> [EXERCISE DETAILS]
Determine how many lines below contain the word "agent", then write that number by itself.

> [Collected data entries]
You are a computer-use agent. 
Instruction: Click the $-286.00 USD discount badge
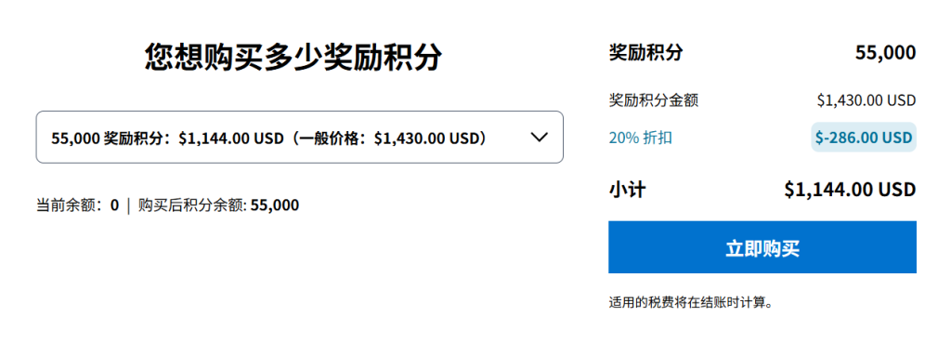click(x=864, y=138)
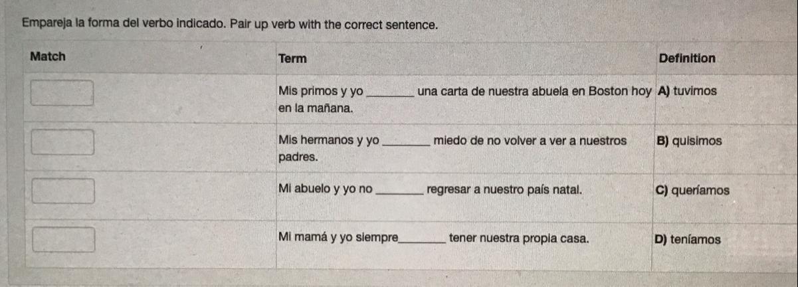The width and height of the screenshot is (798, 287).
Task: Click the match box for 'Mi mamá y yo'
Action: tap(64, 239)
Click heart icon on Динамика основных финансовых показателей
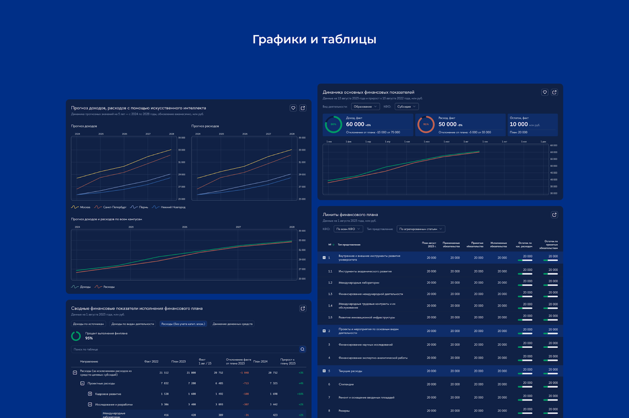The height and width of the screenshot is (418, 629). coord(545,92)
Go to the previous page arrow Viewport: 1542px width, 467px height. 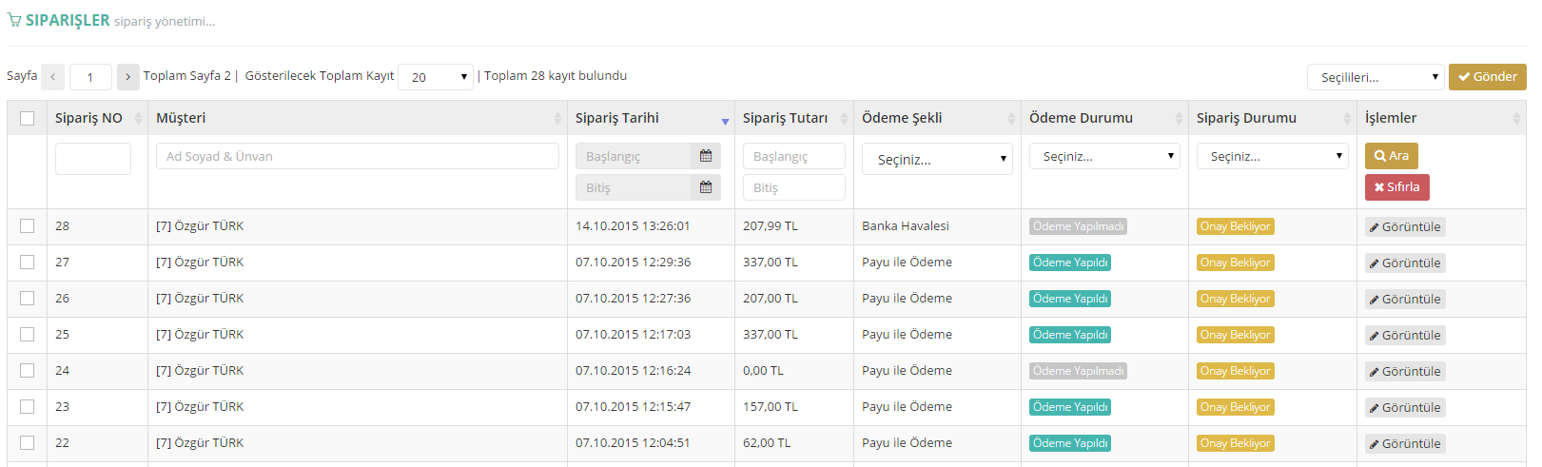click(53, 76)
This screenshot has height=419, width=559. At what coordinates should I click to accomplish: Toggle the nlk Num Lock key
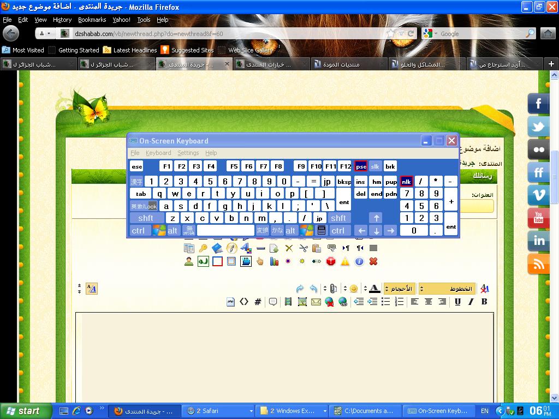pyautogui.click(x=406, y=181)
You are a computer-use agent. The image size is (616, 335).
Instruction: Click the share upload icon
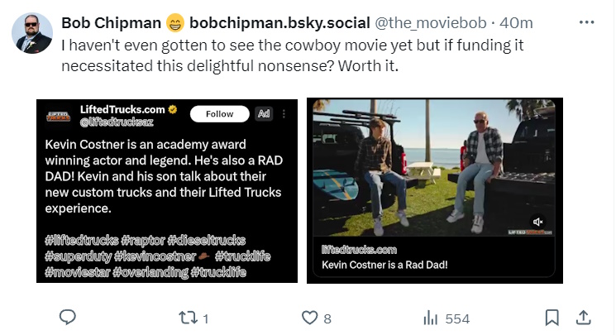[582, 318]
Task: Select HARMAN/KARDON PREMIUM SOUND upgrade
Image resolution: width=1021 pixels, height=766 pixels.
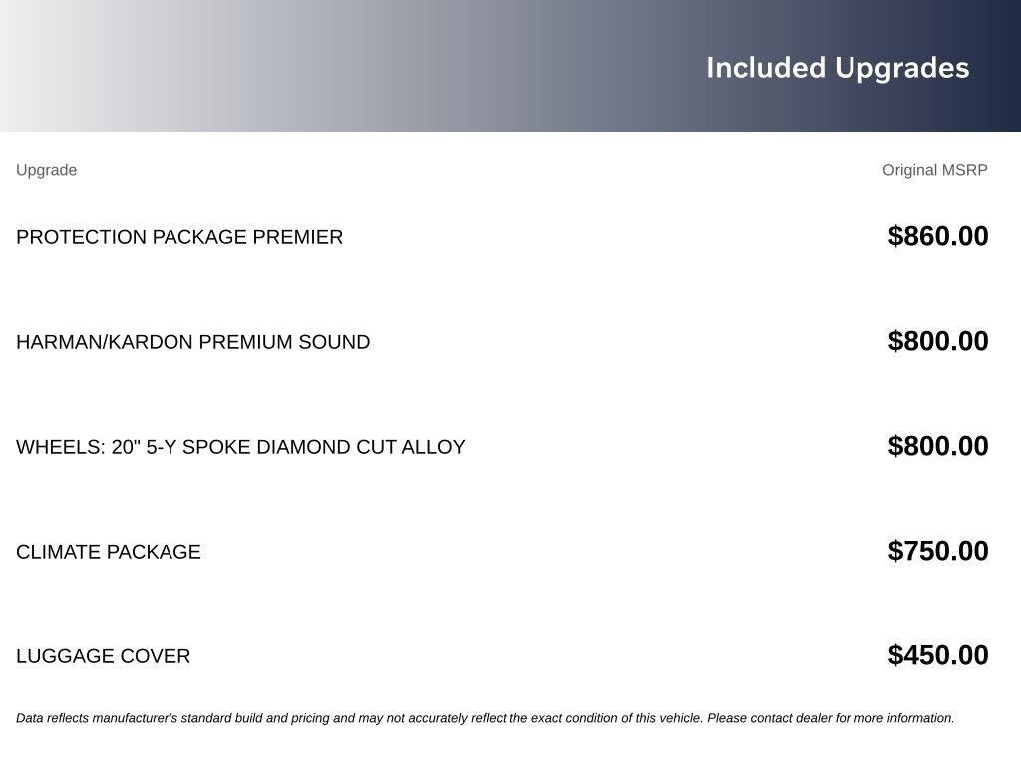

> [SOLUTION TO THIS PROBLEM]
2